45歳といえば、不惑の年も超えて、ますます惑いなく潔く、かっこいい大人の気配が漂う歳。例えばレストラン選びなら、あちこち食べ歩くよりもお気に入りの店にじっくりと通うスタイルがふさわしい。そんな粋な大人たちの強い見方になってくれるのが、この「続・職人で選ぶ45歳からのレストラン」です。
 食エッセイストの宮下裕史氏が長年通い続け、厳選した51軒のレストランが紹介されています。レストランといっても、フレンチ、イタリアン、中華や鮨、蕎麦などジャンルは様々。中には「オーボンヴュータン」の河田シェフや「ア・ポワン」の岡田シェフ、「ブノワトン」の高橋シェフなどパナデリアが日ごろお世話になっているシェフの方々も紹介されているのでお見逃しなく!そう、タイトルにもあるように、この本の主役は職人というところがポイント。“料理は人である”と断言する宮下氏が職人にスポットをあて、彼らの人柄や料理にかける想いを愛情溢れる客の立場から綴っています。職人やシェフと聞くと、普段はなかなか接することのない存在ですが、この本を読んでいると親近感がわいてくるから不思議。そうしてページをめくるたびに、職人への想いは増すばかり。そろそろ行きつけの店や自慢できる店を探してみたい・・・そんな人に是非お薦めしたい1冊です!

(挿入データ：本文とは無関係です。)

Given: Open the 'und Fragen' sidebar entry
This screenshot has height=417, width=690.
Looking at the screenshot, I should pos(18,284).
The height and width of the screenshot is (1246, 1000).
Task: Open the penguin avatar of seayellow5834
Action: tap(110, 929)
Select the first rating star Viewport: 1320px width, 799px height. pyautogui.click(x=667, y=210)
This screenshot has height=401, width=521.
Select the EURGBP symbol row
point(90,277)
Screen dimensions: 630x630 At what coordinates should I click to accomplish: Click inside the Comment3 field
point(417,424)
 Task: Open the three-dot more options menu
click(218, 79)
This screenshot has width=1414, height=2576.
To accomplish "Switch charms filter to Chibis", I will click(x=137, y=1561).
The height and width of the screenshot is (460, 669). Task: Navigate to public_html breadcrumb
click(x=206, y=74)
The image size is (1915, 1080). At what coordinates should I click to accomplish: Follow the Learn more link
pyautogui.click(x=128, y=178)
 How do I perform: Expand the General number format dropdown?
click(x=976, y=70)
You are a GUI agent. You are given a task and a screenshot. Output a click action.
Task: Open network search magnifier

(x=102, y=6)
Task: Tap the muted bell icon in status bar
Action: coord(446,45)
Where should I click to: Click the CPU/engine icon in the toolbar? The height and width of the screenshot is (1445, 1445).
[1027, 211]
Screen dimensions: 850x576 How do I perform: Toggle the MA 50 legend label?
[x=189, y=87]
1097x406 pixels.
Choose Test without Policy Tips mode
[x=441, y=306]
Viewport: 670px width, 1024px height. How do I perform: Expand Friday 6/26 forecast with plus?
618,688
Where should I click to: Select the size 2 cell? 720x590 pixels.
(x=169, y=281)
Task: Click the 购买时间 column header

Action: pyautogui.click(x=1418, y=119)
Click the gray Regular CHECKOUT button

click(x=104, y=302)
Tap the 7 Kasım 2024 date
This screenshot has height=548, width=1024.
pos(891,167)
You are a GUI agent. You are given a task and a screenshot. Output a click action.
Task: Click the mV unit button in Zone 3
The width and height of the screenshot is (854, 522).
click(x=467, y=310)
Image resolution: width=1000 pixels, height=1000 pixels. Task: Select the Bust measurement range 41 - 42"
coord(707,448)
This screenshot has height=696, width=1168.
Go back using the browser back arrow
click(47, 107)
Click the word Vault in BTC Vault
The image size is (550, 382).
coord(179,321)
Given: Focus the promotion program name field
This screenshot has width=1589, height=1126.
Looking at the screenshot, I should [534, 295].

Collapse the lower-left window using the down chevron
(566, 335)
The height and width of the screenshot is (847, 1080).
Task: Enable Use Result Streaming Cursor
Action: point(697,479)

「オーボンヴュータン」の河田シェフとガトー・ピレネー “目の当たりにすると、周りで踊りたくなるような、祝祭的気分を喚起する力を持つ”と宮下氏。力強い食感、インパクトのある味わいは一度食べたら病みつきです


「ア・ポワン」の岡田シェフと、クグロフ “「ア・ポワン」の獣じみたクグロフはすごい。陰影に富んだ大人のパン菓子である(本文より)”バターの香りまで漂ってきそうな、迫力満点のカメラワークもすごい!


「ブノワトン」の高橋シェフと、“西の香り”のパン・ド・カンパーニュ。 “−噛む、噛む、噛む、そして噛みしめる。心地よい食感をもたらす硬質感の中から、とめどなく滋味があふれる(本文より)”地産池消を夢見て“湘南小麦プロジェクト”を立ち上げた高橋シェフ。シェフの後ろに並ぶのは大型の石臼製粉機。圧巻です!






続・職人で選ぶ45歳からのレストラン

著者:宮下裕史
発行所:文芸春秋
定価:¥1,667(税別)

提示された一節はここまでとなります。